Edaravone, an
antioxidant protective agent, has anti-cerebral ischemic
reperfusion injury (CIRI) effects, but its anti-CIRI mechanism is unclear. The aim of this study is to investigate the anti-CIRI mechanism of
edaravone based on the nuclear factor-E2-related factor 2 (Nrf2)/
ferroportin (FPN) pathway that regulates ferroptosis-mediated
cerebral ischemia-
reperfusion injury. We evaluated the
brain injury by constructing a
middle cerebral artery occlusion and reperfusion (MCAO/R) model in rats. The results showed that
cerebral infarct volume and neurological impairment scores were increased in
cerebral ischemia-reperfusion rats, with impaired sensorimotor ability; furthermore, brain tissue
glutathione (GSH) content was decreased, Fe2+,
malondialdehyde (MDA) and lipide
peroxide (LPO) content were increased, and the expression level of
glutathione peroxidase 4 (GPX4), a key
protein of ferroptosis, was also decreased.
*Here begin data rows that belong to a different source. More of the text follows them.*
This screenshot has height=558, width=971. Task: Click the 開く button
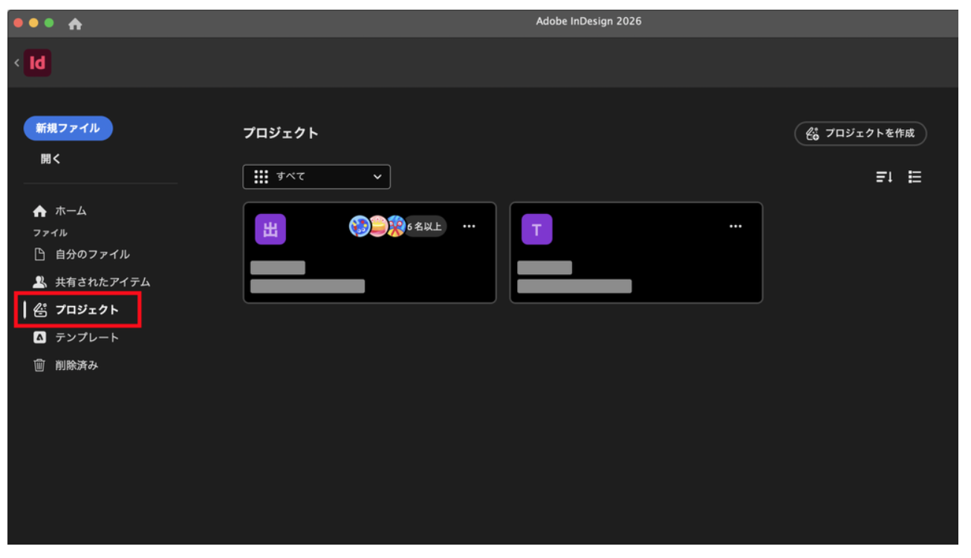(x=51, y=159)
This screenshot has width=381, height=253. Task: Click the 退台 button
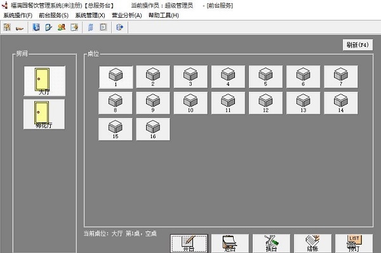point(230,243)
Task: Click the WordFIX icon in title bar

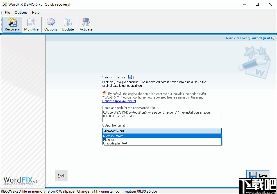Action: click(4, 4)
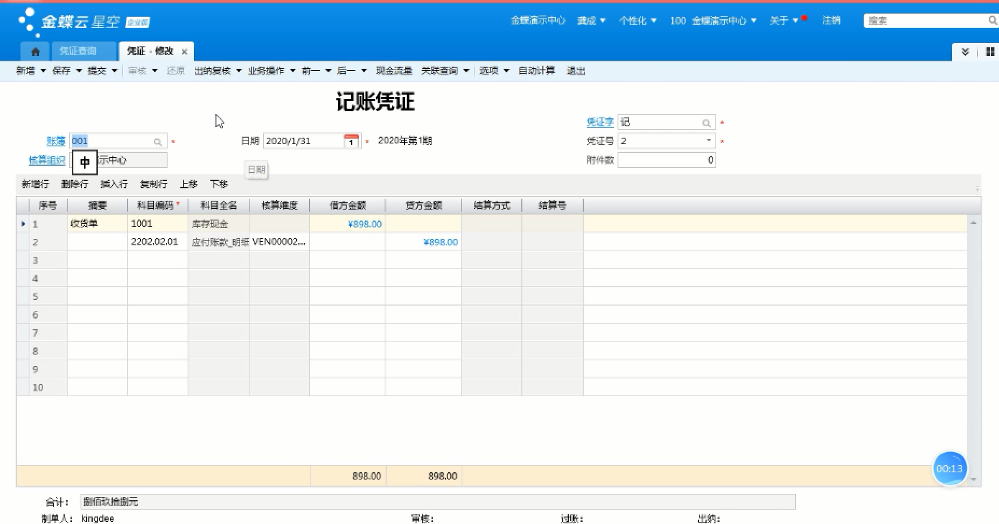Viewport: 999px width, 524px height.
Task: Click the 新增行 button
Action: point(35,184)
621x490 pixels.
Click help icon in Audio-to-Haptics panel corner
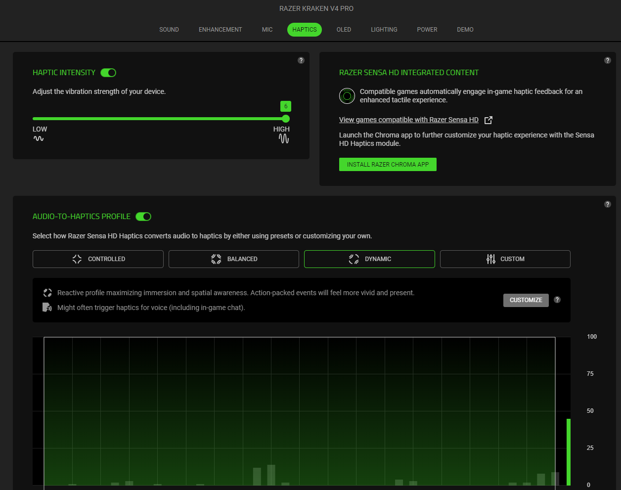point(608,204)
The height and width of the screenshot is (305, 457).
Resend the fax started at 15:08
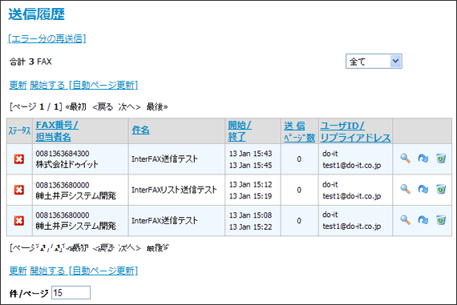423,219
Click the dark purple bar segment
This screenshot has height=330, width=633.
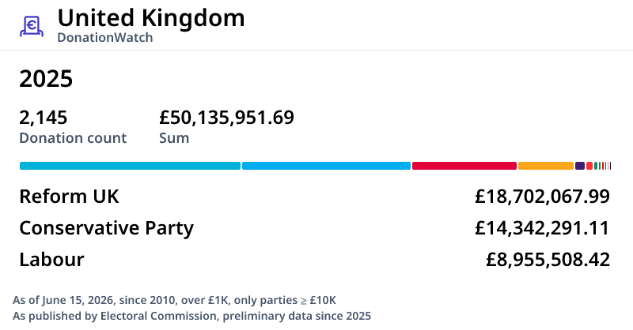(580, 166)
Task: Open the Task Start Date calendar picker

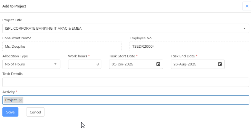Action: tap(158, 64)
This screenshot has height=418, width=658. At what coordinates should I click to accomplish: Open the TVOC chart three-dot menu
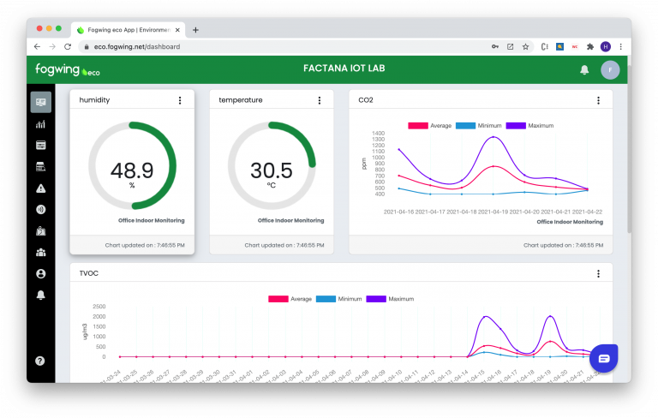598,274
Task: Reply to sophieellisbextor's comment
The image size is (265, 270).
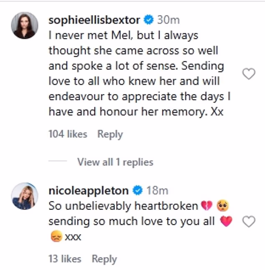Action: pos(110,134)
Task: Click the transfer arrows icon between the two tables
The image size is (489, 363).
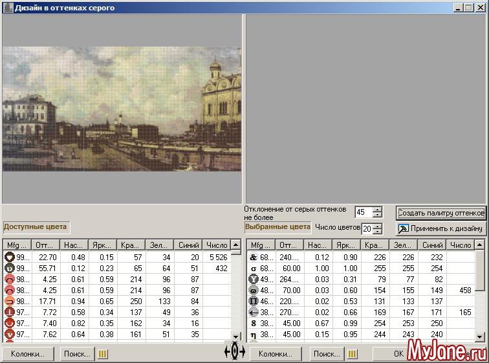Action: (234, 351)
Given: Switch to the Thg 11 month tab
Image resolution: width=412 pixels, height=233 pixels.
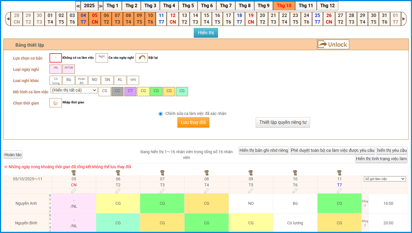Looking at the screenshot, I should click(306, 6).
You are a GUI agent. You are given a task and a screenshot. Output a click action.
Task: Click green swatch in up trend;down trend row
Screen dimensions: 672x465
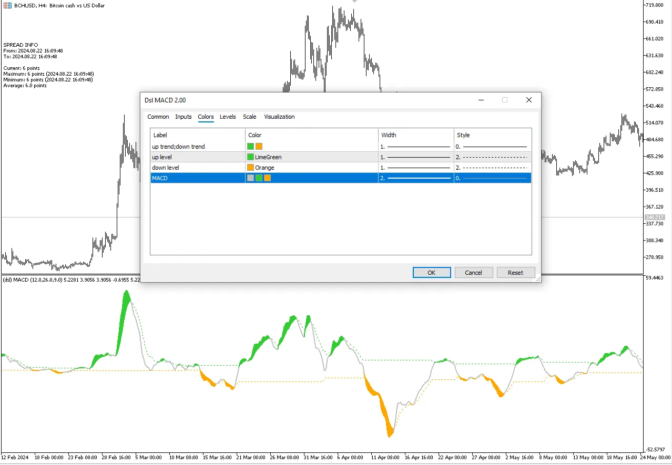250,147
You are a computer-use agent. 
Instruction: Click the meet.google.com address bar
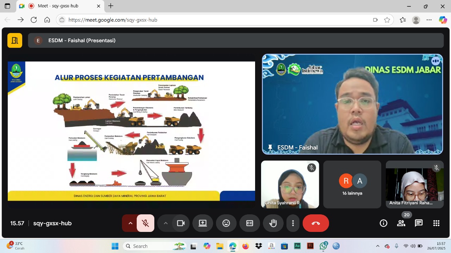[x=211, y=20]
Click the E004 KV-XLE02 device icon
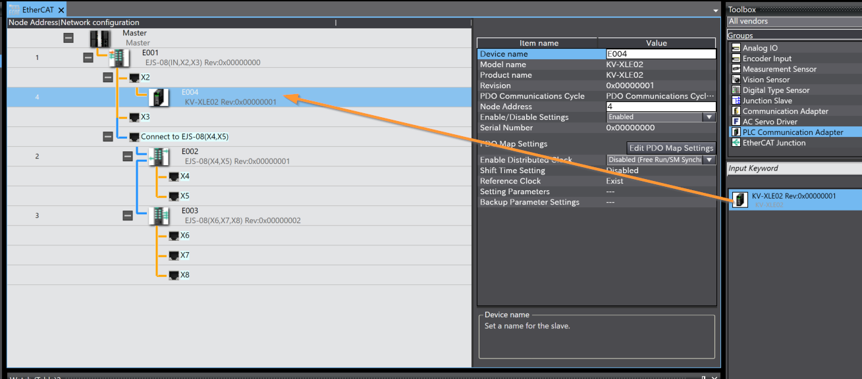Image resolution: width=862 pixels, height=379 pixels. point(159,97)
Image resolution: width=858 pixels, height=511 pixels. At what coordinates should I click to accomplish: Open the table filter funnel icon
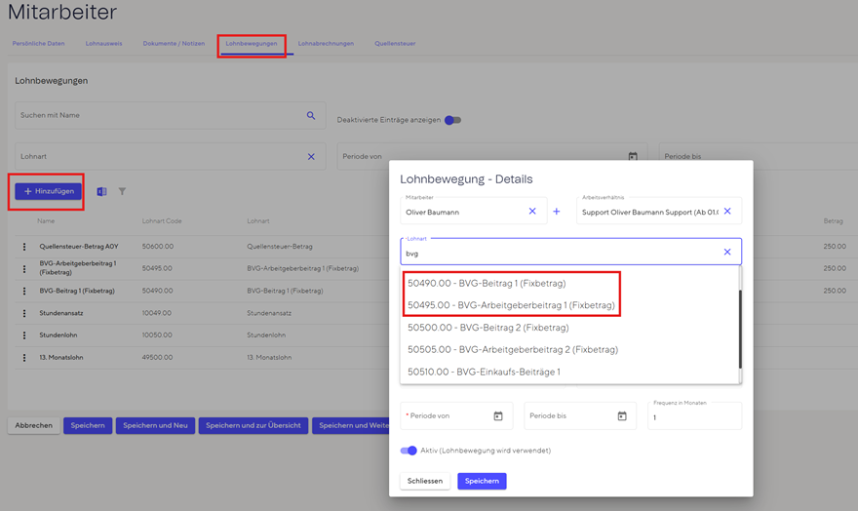122,192
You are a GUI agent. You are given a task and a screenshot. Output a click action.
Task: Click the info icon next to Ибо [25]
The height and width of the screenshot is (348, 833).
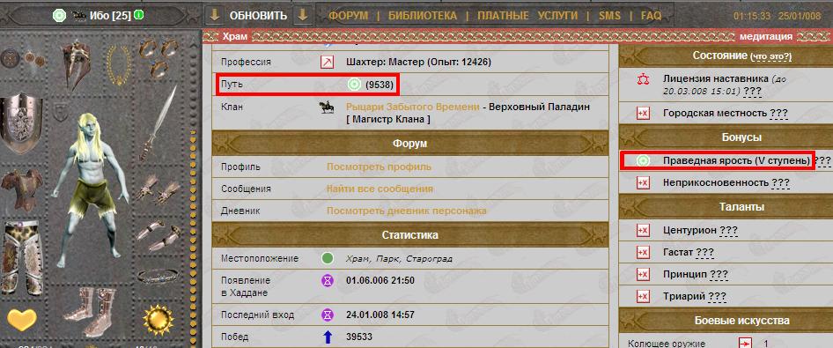[x=138, y=15]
Meanwhile, the Nrf2 expression level was increased and the FPN expression level was decreased after
cerebral ischemia-reperfusion, while the levels of
interleukin (IL)-6, IL-1β,
tumor necrosis factor (TNF)-α, and
myeloperoxidase (MPO) were increased. However,
edaravone exhibited a protective effect on
cerebral infarct and neurological and sensorimotor function in relevant tests. In addition, we also found that
edaravone decreased the contents of Fe2+, MDA, and LPO in the brain tissue of MCAO/R rats and increased GSH content to inhibit ferroptosis. Furthermore, Western blot showed that
after treatment with
edaravone, the expression of Nrf2, GPX4, and FPN was up-regulated, the nuclear location of Nrf2 was increased, and the levels of
inflammation-related indicators
IL-6, IL-1β, TNF-α, and MPO were lower than in the MCAO/R group. Our results demonstrated that
edaravone inhibits ferroptosis to attenuate CIRI, probably through the activation of the Nrf2/FPN pathway.